Resistance Training: How to Design a Program for Your Sport

4th July 2016

Resistance Training

How to Design a Program for Your Sport

Evaluation And Assessment

The most important step in designing a resistance training program to a specific sport is to evaluate the characteristics of the sport and to assess the athlete’s physical profile.
A resistance training program should mirror the movement patterns of the sport as closely as is possible.

The early stages of the program mostly focus on developing a general strength base, however, as the competitive season approaches, conditioning exercises should become more specifically tailored to the individual sport.

The same applies to the physiological demands of the sport – a cross country runner for example, requires high levels of muscular endurance. A volleyball player would benefit from explosive power and a football lineman from exceptional muscle mass. A hockey player would benefit from basic strength, explosive power and strength endurance.

Assessing The Athlete

  • Commitment/availability – how are you going to ensure the program is realistic for the athlete?
  • Prioritise through fitness testing – what areas need most work?
  • Phases of the sport – where is the athlete at in the season, what are the goals?

Exercise Selection

Once a movement analysis of the sport has been considered and the strength objective for the program set (i.e. hypertrophy, maximum strength, power, strength endurance or a combination of several), the most appropriate exercises can be selected. This is prioritising, and it plays a key role in exercise selection when train for sport performance specificity.

  • Core exercises (those that incorporate one or more large muscle groups) should form the basis of a training program. Examples include back squats, bench presses, dead lifts and should presses. Core exercises directed towards more power development include power cleans, push jerks and snatches.
  • Assistance exercises are used when explosive power and strength endurance are more a priority (perhaps for a late pre-season strength program). Assistance exercises recruit smaller muscle groups and are usually single joint exercises. They help to maintain balance between agonists and antagonist muscle groups, and they can also closely match some of the movements in sport…

Kicking – leg extensions, hip abduction/adduction

Jumping – power cleans, calf presses, jump squats

Rowing – seated rows, hip sled, single arm rows

Swimming (front crawl) – lat pull downs, lateral raises, overhead pulls

Sprinting – lunges, step-ups, calf raises

Throwing – overhead pullovers, triceps extensions, internal/external shoulder rotations

It is extremely important to note that even though mirroring sport specific movements is an important design variable, it should not be to the neglect of other major muscle groups. A resistance training program should aim to develop balance throughout the body even if the sport has an upper or lower body emphasis. This is an important step in injury prevention.

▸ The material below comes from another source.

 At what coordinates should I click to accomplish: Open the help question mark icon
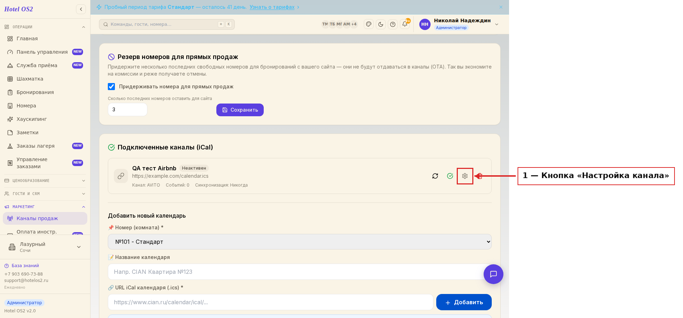coord(393,24)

Most athletes choose to lift weights in 3 workouts a week. This often works well allowing enough recovery time and fits nicely into the 7-day week. More advanced lifters may benefit from more than 3 sessions, but this is highly dependant on the sport and the individual. Eg. some of us taker longer to recover than others. Beginners are usually recommended to start with two, total body sessions a week.

Guidelines from the National Strength and Conditioning Association suggest that there should be at least one rest day but not more than three between working each muscle group.

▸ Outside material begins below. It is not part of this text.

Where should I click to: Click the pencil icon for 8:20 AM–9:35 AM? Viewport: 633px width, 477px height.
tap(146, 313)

When planning training frequency it is also important to take the phases of season into consideration:

  • Off Season – 4-6 sessions per week
  • Pre Season – 3-4 sessions per week
  • In Season – 1-2 sessions per week
  • Transition – 0-3 sessions per week

Of course frequency design cannot be complete without taking other elements of training (such as speed and endurance sessions) into account. A resistance training program for a hockey player for example, might be coupled with plyometric training. In this scenario, only two resistance training sessions per week is feasible.

Exercise Order

The order in which exercises are performed in a session should never be overlooked. Sports conditioning is more demanding than general fitness training and with various forms of training often taking place in the week it’s important to maximise the overload to recovery ratio.

Here are 3 common ways or planning exercise order:

  • Power – Core – Assistance: Eg. power cleans (which involves the most complex movements) should start the session if they are included.

Hang cleans (power)
Back Squats (core)
Bench Presses (core)
Bent Over Rows (assistance)
Triceps Push Downs (assistance)

  • Upper and lower body alternation: Eg.

Seated Rows
Leg Curls
Reverse Flies
Calf Presses
Barbell Curls

  • The push-pull format

Loading & Repetitions

Assigning the right intensity or load to the exercises depends on 2 factors:

  • Training objective
  • Level of strength.

Loads are usually assigned as a percentage of the athlete’s one repetition maximum.



From phase to phase over the course of a season, resistance training should progress from general strength to sport-specific power and strength endurance. The in-season sees a reduction in training volume where the goal is to maintain the gains made in the off and pre-season phases.

From session to session loads and volume must increase gradually. The 2-for-2 rule is a useful guideline for increasing the resistance. For example, 3 sets of 8 repetitions may be prescribed for a particular exercise. When the athlete completes 2 more repetitions (i.e. 10 reps) on the final set for 2 consecutive sessions the weight should be increased. For smaller muscle groups an increase of 2.5-5lbs (1.25-2.5kg) is suggested and 5-10lbs (2.5-5kg) for larger muscle groups.